If you are thinking about pursuing a career as a surgical technologist, you have to finish a training program or get an optional associate degree. This can take up to two years, but you can earn around $45000 a year, so it is certainly worth the effort!
Become an Ambulance Paramedic
Healthcare does not only entail providing medical care to patients in hospitals or clinics. This is why paramedics are very respected as medical professionals. Paramedics make sure that patients are stable and give them emergency care until a doctor can examine them.
In case you’re interested in becoming a paramedic, you need to get an associate degree in emergency medical technology and become certified. You’ll definitely find it a fulfilling career because you’ll have more direct input and actually help save lives.

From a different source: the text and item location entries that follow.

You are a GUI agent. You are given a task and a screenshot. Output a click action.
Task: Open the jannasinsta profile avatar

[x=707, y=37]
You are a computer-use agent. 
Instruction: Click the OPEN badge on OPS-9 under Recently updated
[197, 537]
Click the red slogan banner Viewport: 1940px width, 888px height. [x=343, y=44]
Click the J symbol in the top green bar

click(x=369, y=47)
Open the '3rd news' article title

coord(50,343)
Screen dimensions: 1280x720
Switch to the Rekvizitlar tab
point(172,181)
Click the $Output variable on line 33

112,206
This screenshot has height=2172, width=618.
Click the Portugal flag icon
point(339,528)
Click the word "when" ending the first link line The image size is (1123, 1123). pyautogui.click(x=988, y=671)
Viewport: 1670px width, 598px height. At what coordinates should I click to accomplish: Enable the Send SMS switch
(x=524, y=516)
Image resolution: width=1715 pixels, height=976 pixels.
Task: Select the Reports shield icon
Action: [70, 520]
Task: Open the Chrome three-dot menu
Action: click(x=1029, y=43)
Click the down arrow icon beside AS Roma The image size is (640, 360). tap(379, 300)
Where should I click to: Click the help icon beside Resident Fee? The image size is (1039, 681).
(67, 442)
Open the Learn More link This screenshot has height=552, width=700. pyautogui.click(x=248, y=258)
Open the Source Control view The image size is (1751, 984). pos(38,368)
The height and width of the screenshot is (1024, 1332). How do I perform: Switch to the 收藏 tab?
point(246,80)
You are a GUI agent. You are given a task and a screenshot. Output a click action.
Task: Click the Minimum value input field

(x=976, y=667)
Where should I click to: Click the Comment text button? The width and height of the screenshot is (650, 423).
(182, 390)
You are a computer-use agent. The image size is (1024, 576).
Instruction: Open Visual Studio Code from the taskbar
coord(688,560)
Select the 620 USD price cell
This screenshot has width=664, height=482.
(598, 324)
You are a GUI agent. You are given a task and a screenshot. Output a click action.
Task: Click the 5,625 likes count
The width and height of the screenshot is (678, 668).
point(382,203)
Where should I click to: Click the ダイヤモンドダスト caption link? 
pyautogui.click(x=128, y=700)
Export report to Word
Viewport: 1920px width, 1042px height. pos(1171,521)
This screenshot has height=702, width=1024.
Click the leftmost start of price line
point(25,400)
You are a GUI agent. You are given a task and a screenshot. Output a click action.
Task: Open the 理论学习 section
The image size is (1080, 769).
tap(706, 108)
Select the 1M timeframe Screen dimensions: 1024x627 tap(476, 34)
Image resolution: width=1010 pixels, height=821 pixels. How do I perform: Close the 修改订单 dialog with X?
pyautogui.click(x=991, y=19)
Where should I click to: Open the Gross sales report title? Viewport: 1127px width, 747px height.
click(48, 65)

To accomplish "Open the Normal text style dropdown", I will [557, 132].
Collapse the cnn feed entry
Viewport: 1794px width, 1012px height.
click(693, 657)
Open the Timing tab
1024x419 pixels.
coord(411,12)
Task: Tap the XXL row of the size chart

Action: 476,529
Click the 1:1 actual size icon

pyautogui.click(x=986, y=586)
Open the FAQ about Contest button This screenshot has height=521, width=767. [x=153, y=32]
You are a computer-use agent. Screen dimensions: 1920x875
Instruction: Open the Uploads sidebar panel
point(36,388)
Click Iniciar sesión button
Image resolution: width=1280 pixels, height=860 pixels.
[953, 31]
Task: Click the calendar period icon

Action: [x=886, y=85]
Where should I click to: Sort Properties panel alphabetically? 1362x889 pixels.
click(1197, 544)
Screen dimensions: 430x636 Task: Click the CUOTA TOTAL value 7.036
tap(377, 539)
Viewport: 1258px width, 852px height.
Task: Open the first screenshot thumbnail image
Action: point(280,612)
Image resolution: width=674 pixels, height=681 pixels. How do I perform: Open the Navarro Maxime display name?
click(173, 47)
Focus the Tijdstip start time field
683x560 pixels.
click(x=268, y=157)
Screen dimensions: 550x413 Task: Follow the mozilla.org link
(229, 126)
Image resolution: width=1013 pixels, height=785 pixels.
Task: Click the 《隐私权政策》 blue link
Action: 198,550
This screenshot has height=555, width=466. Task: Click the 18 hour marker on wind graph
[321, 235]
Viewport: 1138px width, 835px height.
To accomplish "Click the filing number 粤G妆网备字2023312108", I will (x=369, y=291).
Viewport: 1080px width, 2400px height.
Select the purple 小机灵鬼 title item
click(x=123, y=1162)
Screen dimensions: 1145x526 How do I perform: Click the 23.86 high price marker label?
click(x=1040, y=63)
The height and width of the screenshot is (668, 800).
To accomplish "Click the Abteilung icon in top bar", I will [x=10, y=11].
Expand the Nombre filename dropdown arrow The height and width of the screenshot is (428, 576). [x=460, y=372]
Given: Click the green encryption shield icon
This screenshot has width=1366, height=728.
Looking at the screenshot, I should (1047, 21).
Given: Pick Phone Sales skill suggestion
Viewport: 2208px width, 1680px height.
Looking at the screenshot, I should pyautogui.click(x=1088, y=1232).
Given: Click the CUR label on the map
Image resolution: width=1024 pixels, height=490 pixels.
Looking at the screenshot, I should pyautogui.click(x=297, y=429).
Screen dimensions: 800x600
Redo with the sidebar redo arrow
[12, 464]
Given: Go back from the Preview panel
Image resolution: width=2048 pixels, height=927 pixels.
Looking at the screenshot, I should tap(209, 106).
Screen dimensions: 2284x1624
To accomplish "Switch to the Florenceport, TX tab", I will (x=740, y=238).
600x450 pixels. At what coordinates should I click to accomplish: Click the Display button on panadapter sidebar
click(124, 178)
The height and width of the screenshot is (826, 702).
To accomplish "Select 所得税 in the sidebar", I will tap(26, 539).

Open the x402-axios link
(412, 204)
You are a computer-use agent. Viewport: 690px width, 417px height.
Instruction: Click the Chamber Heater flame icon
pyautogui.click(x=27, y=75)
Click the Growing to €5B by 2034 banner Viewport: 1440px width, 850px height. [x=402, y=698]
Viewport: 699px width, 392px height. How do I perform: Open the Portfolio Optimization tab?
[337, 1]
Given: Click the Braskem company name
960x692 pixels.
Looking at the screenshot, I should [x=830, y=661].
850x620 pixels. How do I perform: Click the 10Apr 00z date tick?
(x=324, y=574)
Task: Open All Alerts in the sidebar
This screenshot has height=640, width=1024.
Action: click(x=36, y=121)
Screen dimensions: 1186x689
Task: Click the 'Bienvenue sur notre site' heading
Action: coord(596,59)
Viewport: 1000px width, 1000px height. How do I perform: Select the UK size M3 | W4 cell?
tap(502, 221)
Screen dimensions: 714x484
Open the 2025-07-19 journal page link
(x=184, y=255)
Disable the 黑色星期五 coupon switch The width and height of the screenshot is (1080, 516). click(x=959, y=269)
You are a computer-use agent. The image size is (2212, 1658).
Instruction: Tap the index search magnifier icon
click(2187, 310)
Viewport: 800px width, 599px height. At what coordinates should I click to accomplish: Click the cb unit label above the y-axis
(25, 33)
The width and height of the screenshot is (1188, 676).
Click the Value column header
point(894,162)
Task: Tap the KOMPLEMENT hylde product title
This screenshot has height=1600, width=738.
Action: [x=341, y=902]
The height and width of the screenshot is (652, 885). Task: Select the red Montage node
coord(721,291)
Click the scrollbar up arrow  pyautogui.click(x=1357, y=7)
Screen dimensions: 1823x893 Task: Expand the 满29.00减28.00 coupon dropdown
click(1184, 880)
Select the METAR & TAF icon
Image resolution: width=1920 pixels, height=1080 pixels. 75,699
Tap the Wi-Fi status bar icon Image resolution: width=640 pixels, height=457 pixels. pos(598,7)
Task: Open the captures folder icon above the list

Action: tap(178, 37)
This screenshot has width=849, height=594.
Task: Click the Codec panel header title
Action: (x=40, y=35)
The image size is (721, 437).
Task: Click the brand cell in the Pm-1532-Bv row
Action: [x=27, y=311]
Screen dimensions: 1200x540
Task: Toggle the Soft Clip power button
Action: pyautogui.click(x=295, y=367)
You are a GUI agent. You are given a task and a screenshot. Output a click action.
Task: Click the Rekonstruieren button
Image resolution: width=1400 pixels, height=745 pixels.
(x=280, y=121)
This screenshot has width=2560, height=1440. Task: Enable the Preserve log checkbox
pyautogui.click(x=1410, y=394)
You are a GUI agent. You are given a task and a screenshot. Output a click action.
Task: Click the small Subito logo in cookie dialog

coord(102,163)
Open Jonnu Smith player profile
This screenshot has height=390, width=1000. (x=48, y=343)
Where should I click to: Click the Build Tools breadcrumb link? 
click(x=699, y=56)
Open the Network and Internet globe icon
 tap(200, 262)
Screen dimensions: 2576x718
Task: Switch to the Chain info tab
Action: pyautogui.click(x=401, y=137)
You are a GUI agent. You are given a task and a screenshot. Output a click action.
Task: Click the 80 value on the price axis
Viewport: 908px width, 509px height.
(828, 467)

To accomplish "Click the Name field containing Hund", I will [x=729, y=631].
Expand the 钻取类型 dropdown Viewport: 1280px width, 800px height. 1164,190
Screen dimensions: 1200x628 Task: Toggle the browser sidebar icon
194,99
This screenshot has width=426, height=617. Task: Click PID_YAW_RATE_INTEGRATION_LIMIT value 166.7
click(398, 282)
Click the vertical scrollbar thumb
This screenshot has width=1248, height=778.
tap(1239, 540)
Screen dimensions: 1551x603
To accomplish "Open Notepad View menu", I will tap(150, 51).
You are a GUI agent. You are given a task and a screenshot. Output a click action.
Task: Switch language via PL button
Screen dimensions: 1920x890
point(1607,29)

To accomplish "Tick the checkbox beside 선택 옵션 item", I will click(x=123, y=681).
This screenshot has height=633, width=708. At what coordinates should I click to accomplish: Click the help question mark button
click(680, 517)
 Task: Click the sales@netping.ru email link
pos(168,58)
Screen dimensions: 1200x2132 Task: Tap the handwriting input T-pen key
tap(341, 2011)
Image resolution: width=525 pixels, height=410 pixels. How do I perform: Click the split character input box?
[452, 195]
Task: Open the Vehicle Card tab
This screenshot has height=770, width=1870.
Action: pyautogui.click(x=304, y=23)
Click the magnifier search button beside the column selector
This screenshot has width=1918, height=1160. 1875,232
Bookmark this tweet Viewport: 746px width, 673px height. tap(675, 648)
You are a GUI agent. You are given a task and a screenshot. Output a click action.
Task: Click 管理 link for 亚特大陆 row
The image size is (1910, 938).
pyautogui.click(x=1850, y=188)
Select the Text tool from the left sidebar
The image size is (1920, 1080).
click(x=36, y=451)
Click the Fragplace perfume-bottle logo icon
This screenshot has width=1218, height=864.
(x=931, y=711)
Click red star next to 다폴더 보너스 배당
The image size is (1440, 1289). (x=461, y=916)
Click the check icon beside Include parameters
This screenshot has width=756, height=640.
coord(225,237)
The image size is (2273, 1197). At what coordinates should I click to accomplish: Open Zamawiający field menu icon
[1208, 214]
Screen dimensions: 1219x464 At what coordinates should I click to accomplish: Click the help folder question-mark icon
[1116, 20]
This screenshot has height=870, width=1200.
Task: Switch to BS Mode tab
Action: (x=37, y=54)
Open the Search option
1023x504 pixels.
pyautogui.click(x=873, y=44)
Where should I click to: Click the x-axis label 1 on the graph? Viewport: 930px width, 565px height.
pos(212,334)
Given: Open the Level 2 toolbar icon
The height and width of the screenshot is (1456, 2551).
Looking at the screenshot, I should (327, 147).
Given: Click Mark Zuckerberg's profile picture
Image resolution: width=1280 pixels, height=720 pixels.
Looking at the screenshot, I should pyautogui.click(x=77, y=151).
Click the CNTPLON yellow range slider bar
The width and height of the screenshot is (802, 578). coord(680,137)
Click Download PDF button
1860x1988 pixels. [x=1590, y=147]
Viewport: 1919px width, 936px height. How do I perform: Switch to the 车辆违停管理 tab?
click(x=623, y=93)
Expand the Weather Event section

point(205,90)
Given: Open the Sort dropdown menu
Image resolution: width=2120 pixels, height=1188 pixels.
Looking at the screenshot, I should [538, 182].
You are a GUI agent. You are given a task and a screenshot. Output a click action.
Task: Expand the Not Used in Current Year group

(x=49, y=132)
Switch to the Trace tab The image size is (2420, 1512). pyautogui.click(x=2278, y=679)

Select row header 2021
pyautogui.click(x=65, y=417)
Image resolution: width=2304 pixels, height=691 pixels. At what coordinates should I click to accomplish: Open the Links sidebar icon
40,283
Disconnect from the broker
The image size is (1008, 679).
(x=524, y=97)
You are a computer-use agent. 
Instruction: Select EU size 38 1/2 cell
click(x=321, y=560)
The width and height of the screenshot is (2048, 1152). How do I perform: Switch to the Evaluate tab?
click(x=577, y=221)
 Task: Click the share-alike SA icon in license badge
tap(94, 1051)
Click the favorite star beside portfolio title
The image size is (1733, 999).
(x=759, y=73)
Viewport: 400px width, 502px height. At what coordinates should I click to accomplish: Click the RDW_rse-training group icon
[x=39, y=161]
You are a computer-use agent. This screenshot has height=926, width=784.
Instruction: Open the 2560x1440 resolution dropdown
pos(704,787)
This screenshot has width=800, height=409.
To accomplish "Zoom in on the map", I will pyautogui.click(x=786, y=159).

Become a Lab or a Radiologist Technician
There are some misconceptions when it comes to doctors; many think that they do not need to consult other professionals. However, this couldn’t be further from the truth. Sometimes, doctors may require urine or blood samples to make an accurate diagnosis. This is where lab technicians come in; they help identify abnormalities in urine and blood samples and aid doctors in identifying illnesses.
If this sounds like something you’d enjoy, you can become a lab technician by finishing a two-year program and getting your associate degree. Similarly, becoming a radiologist technician entails the same educational requirements, but the job involves taking and analyzing x-rays instead of blood or urine samples.
You should not feel like you have to give up your dream if you cannot afford medical school. There are dozens of other medical careers you can pursue. So, whether you plan to become a medical assistant, an LPN, a surgical technologist, or even an ambulance paramedic, you must know the educational requirements and responsibilities of each job beforehand.
In the end, they are all fulfilling careers if you care about saving people’s lives.